* _WHAT NEEDS TO BE DONE_
What is needed is an exact copy of the entries below, with every picture left out.

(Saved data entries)
------------

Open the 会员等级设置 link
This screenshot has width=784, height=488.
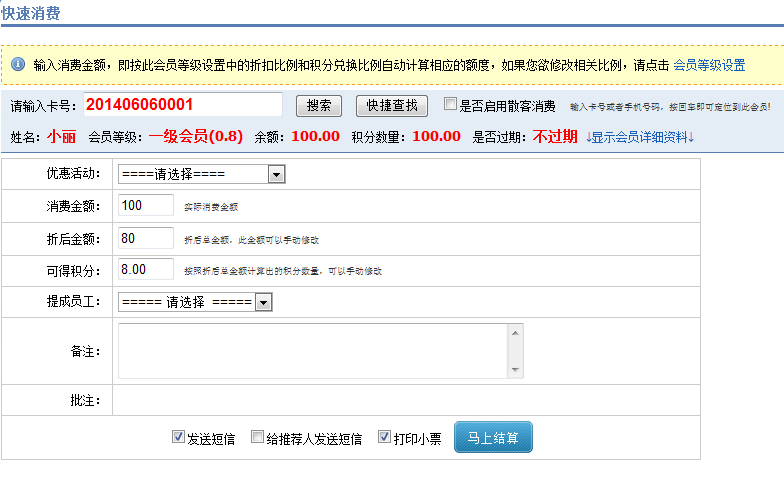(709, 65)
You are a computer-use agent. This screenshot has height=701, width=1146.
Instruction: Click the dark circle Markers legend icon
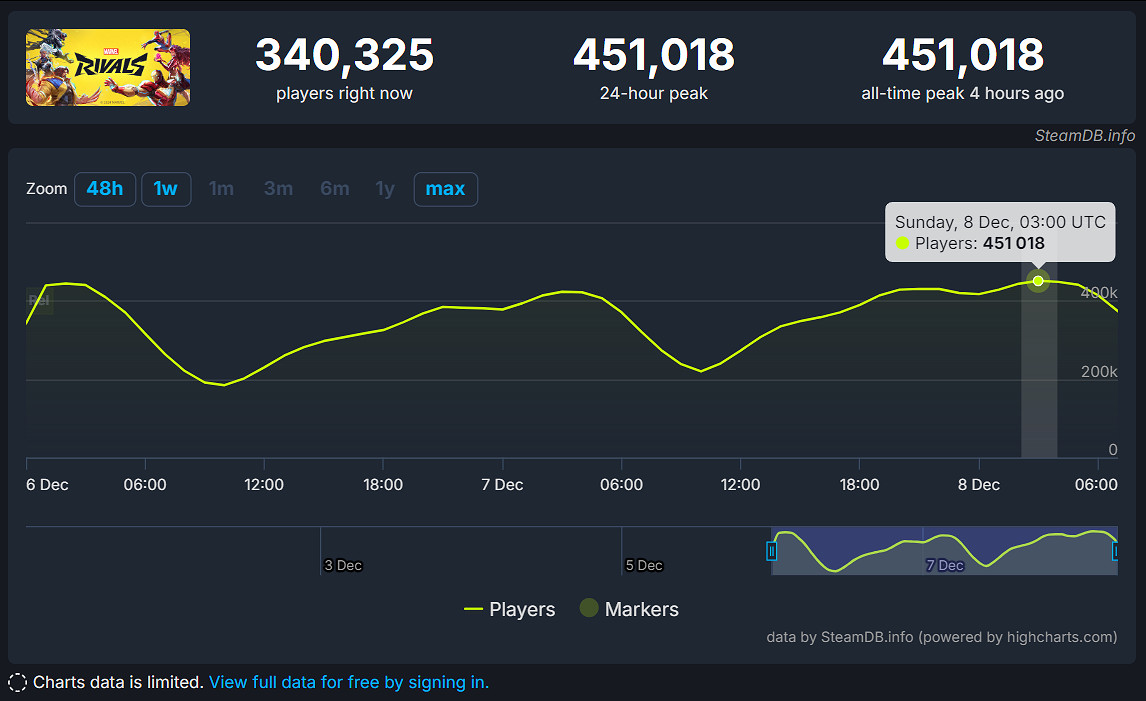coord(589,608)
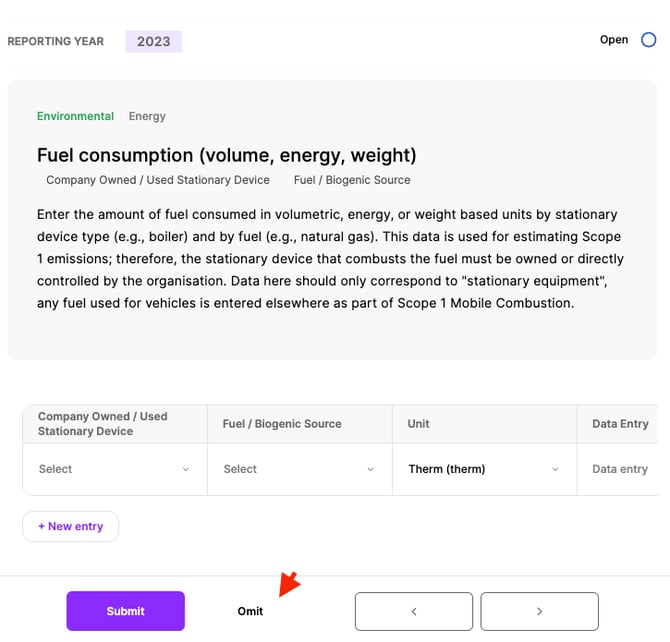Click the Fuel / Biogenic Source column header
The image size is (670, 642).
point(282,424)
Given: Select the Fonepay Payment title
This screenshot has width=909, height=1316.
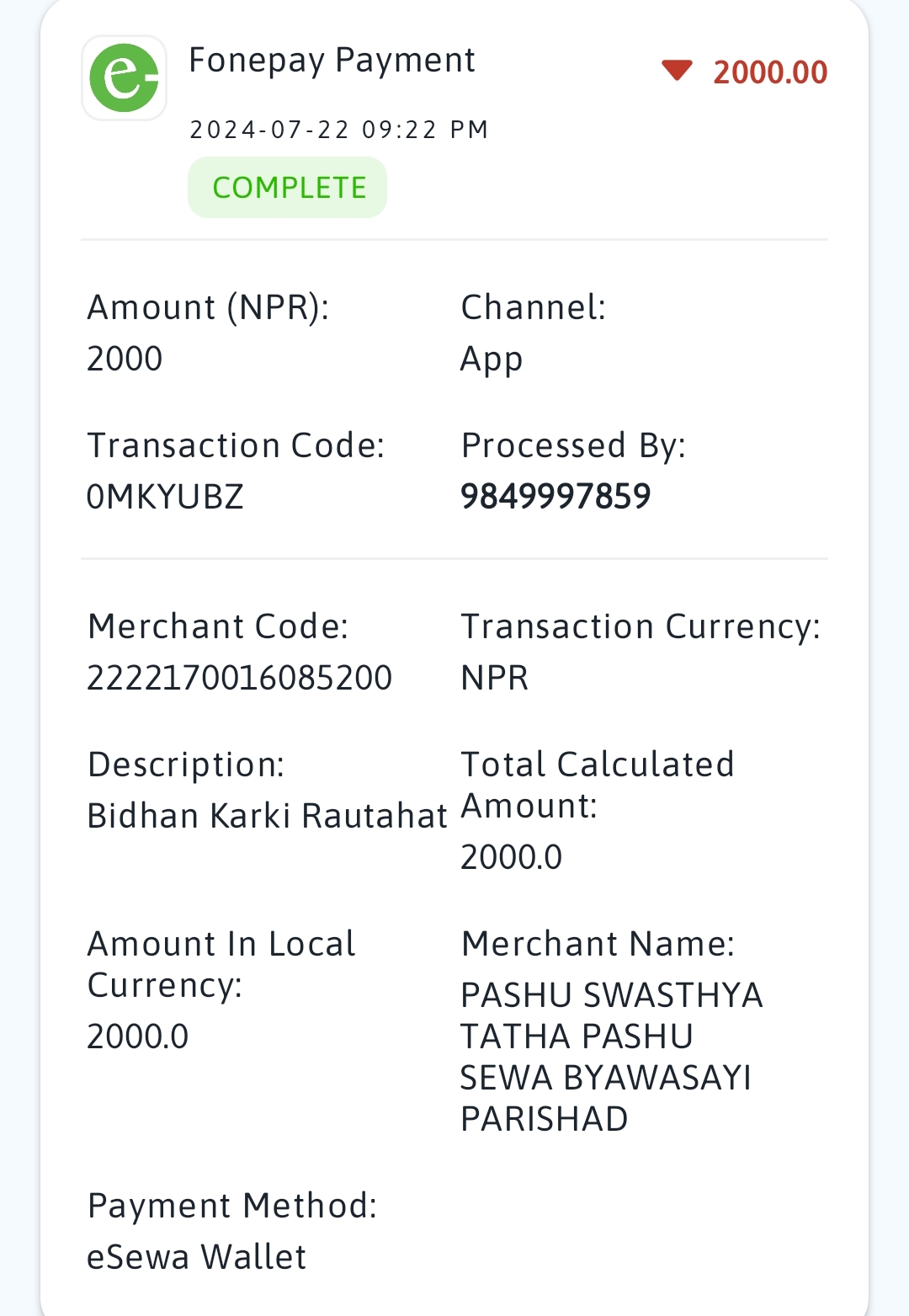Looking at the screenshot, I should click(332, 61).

------------

* _WRITTEN REPLY_
Open the 会员等级设置 link
This screenshot has width=784, height=488.
(709, 65)
You are a computer-use agent. This screenshot has height=701, width=1146.
Instruction: Click the dark circle Markers legend icon
coord(589,608)
Click the Fuel / Biogenic Source column header
The image size is (670, 642).
point(282,424)
Given: Select the Fonepay Payment title
This screenshot has width=909, height=1316.
Looking at the screenshot, I should click(332, 61).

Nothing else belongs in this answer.